WORKING DATA:

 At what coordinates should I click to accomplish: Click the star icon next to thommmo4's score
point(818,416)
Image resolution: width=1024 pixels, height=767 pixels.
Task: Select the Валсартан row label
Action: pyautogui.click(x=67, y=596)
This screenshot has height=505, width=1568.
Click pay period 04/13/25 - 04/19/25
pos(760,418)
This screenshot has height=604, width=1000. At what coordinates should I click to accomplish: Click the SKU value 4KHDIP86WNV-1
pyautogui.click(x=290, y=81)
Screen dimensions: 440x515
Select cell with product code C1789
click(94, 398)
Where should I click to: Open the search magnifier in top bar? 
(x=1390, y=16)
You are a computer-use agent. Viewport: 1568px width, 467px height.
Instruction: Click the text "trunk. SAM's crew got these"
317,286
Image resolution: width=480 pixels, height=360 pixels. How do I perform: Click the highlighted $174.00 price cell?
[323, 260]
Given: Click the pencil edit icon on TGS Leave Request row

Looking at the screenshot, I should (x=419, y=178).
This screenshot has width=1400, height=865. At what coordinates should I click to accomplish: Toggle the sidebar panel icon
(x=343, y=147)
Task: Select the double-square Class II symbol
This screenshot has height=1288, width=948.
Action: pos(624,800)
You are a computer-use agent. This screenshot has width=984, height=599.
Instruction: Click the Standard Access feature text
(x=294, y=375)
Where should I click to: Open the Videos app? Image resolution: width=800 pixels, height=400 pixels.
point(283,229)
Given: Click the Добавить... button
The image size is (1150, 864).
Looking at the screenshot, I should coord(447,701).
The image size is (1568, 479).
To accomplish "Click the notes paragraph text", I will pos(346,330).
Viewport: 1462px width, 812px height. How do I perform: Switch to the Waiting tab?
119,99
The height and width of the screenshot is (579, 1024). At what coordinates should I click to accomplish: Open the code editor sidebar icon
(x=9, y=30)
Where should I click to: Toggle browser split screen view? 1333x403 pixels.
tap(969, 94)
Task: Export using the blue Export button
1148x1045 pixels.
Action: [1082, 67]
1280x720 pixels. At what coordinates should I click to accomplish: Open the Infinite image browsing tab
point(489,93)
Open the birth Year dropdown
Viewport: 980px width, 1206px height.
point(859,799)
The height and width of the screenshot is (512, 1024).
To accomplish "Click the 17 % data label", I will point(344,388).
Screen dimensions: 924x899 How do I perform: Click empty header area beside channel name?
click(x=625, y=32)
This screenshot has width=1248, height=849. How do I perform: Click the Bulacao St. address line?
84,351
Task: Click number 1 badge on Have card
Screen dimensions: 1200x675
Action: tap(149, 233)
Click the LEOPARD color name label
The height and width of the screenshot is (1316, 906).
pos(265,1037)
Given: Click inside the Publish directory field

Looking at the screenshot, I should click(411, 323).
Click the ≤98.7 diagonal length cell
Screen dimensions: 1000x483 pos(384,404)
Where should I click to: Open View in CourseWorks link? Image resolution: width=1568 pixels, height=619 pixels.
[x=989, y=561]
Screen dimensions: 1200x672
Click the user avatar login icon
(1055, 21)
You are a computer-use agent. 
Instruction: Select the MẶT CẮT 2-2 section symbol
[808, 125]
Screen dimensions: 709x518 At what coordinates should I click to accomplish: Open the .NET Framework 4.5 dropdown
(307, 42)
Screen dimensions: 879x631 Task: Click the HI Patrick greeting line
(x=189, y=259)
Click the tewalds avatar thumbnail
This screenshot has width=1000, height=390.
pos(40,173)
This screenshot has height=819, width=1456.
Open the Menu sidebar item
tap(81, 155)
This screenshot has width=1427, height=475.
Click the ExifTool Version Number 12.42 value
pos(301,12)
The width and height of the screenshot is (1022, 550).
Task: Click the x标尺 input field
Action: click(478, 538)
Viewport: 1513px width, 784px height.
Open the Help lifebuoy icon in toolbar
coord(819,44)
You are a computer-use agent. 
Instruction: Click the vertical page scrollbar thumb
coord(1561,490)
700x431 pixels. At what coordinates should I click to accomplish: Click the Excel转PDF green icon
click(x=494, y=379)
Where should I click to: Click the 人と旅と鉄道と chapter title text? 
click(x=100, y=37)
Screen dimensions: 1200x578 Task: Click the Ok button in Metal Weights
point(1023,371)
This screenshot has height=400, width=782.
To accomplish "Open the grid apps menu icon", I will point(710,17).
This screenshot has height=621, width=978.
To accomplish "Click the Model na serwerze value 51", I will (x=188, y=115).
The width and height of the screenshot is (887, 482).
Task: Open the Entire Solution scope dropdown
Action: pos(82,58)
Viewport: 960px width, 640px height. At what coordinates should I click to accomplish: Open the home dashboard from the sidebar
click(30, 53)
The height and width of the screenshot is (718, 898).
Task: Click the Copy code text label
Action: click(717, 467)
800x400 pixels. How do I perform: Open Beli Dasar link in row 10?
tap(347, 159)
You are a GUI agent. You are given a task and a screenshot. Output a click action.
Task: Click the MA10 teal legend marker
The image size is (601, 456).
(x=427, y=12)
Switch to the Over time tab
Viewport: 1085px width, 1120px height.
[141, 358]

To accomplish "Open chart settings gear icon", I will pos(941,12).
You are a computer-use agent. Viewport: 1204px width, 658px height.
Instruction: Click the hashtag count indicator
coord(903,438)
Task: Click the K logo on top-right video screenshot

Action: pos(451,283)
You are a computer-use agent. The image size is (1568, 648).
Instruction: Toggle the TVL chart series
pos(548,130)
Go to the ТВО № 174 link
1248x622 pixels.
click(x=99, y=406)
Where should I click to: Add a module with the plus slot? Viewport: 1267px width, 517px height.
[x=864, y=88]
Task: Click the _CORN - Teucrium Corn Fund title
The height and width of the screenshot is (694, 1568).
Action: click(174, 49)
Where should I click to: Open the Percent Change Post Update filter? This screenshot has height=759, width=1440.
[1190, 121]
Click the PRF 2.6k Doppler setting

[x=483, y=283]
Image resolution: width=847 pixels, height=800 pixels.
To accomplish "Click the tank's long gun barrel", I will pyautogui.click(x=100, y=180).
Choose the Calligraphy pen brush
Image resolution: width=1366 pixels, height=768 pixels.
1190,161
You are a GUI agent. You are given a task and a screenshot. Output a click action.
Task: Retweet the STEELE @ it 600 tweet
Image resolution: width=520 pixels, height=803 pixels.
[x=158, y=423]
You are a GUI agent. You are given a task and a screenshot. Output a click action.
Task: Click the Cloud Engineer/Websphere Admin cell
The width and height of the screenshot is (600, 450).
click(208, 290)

PROBLEM DESCRIPTION: Transcribe each of the records verbatim.

SOLUTION:
 At what coordinates should I click to accomplish: Click the star icon next to thommmo4's score
point(818,416)
Image resolution: width=1024 pixels, height=767 pixels.
Task: Select the Валсартан row label
Action: pyautogui.click(x=67, y=596)
This screenshot has height=505, width=1568.
Click pay period 04/13/25 - 04/19/25
pos(760,418)
This screenshot has height=604, width=1000. At what coordinates should I click to accomplish: Click the SKU value 4KHDIP86WNV-1
pyautogui.click(x=290, y=81)
Screen dimensions: 440x515
Select cell with product code C1789
click(94, 398)
Where should I click to: Open the search magnifier in top bar? 
(x=1390, y=16)
You are a computer-use agent. Viewport: 1568px width, 467px height.
Instruction: Click the text "trunk. SAM's crew got these"
317,286
Image resolution: width=480 pixels, height=360 pixels. How do I perform: Click the highlighted $174.00 price cell?
[323, 260]
Given: Click the pencil edit icon on TGS Leave Request row

Looking at the screenshot, I should (x=419, y=178).
This screenshot has width=1400, height=865. At what coordinates should I click to accomplish: Toggle the sidebar panel icon
(x=343, y=147)
Task: Select the double-square Class II symbol
This screenshot has height=1288, width=948.
Action: pos(624,800)
You are a computer-use agent. This screenshot has width=984, height=599.
Instruction: Click the Standard Access feature text
(x=294, y=375)
Where should I click to: Open the Videos app? Image resolution: width=800 pixels, height=400 pixels.
point(283,229)
Given: Click the Добавить... button
The image size is (1150, 864).
Looking at the screenshot, I should coord(447,701).
The image size is (1568, 479).
To accomplish "Click the notes paragraph text", I will pos(346,330).
Viewport: 1462px width, 812px height. How do I perform: Switch to the Waiting tab?
119,99
The height and width of the screenshot is (579, 1024). At what coordinates should I click to accomplish: Open the code editor sidebar icon
(x=9, y=30)
Where should I click to: Toggle browser split screen view? 1333x403 pixels.
tap(969, 94)
Task: Export using the blue Export button
1148x1045 pixels.
Action: [1082, 67]
1280x720 pixels. At what coordinates should I click to accomplish: Open the Infinite image browsing tab
point(489,93)
Open the birth Year dropdown
Viewport: 980px width, 1206px height.
point(859,799)
The height and width of the screenshot is (512, 1024).
To accomplish "Click the 17 % data label", I will point(344,388).
Screen dimensions: 924x899 How do I perform: Click empty header area beside channel name?
click(x=625, y=32)
This screenshot has width=1248, height=849. How do I perform: Click the Bulacao St. address line?
84,351
Task: Click number 1 badge on Have card
Screen dimensions: 1200x675
Action: tap(149, 233)
Click the LEOPARD color name label
The height and width of the screenshot is (1316, 906).
pos(265,1037)
Given: Click inside the Publish directory field

Looking at the screenshot, I should click(411, 323).
Click the ≤98.7 diagonal length cell
Screen dimensions: 1000x483 pos(384,404)
Where should I click to: Open View in CourseWorks link? Image resolution: width=1568 pixels, height=619 pixels.
[x=989, y=561]
Screen dimensions: 1200x672
Click the user avatar login icon
(1055, 21)
You are a computer-use agent. 
Instruction: Select the MẶT CẮT 2-2 section symbol
[808, 125]
Screen dimensions: 709x518 At what coordinates should I click to accomplish: Open the .NET Framework 4.5 dropdown
(307, 42)
Screen dimensions: 879x631 Task: Click the HI Patrick greeting line
(x=189, y=259)
Click the tewalds avatar thumbnail
This screenshot has width=1000, height=390.
pos(40,173)
This screenshot has height=819, width=1456.
Open the Menu sidebar item
tap(81, 155)
This screenshot has width=1427, height=475.
Click the ExifTool Version Number 12.42 value
pos(301,12)
The width and height of the screenshot is (1022, 550).
Task: Click the x标尺 input field
Action: click(478, 538)
Viewport: 1513px width, 784px height.
Open the Help lifebuoy icon in toolbar
coord(819,44)
You are a computer-use agent. 
Instruction: Click the vertical page scrollbar thumb
coord(1561,490)
700x431 pixels. At what coordinates should I click to accomplish: Click the Excel转PDF green icon
click(x=494, y=379)
Where should I click to: Click the 人と旅と鉄道と chapter title text? 
click(x=100, y=37)
Screen dimensions: 1200x578 Task: Click the Ok button in Metal Weights
point(1023,371)
This screenshot has height=400, width=782.
To accomplish "Open the grid apps menu icon", I will point(710,17).
This screenshot has height=621, width=978.
To accomplish "Click the Model na serwerze value 51", I will (x=188, y=115).
The width and height of the screenshot is (887, 482).
Task: Open the Entire Solution scope dropdown
Action: pos(82,58)
Viewport: 960px width, 640px height. At what coordinates should I click to accomplish: Open the home dashboard from the sidebar
click(30, 53)
The height and width of the screenshot is (718, 898).
Task: Click the Copy code text label
Action: click(717, 467)
800x400 pixels. How do I perform: Open Beli Dasar link in row 10?
tap(347, 159)
You are a GUI agent. You are given a task and a screenshot. Output a click action.
Task: Click the MA10 teal legend marker
The image size is (601, 456).
(x=427, y=12)
Switch to the Over time tab
Viewport: 1085px width, 1120px height.
[141, 358]

To accomplish "Open chart settings gear icon", I will pos(941,12).
You are a computer-use agent. Viewport: 1204px width, 658px height.
Instruction: Click the hashtag count indicator
coord(903,438)
Task: Click the K logo on top-right video screenshot

Action: pos(451,283)
You are a computer-use agent. The image size is (1568, 648).
Instruction: Toggle the TVL chart series
pos(548,130)
Go to the ТВО № 174 link
1248x622 pixels.
click(x=99, y=406)
Where should I click to: Add a module with the plus slot? Viewport: 1267px width, 517px height.
[x=864, y=88]
Task: Click the _CORN - Teucrium Corn Fund title
The height and width of the screenshot is (694, 1568).
Action: click(174, 49)
Where should I click to: Open the Percent Change Post Update filter? This screenshot has height=759, width=1440.
[1190, 121]
Click the PRF 2.6k Doppler setting

[x=483, y=283]
Image resolution: width=847 pixels, height=800 pixels.
To accomplish "Click the tank's long gun barrel", I will pyautogui.click(x=100, y=180).
Choose the Calligraphy pen brush
Image resolution: width=1366 pixels, height=768 pixels.
1190,161
You are a GUI agent. You are given a task and a screenshot. Output a click action.
Task: Retweet the STEELE @ it 600 tweet
Image resolution: width=520 pixels, height=803 pixels.
[x=158, y=423]
You are a GUI agent. You are given a task and a screenshot. Output a click action.
Task: Click the Cloud Engineer/Websphere Admin cell
The width and height of the screenshot is (600, 450).
click(208, 290)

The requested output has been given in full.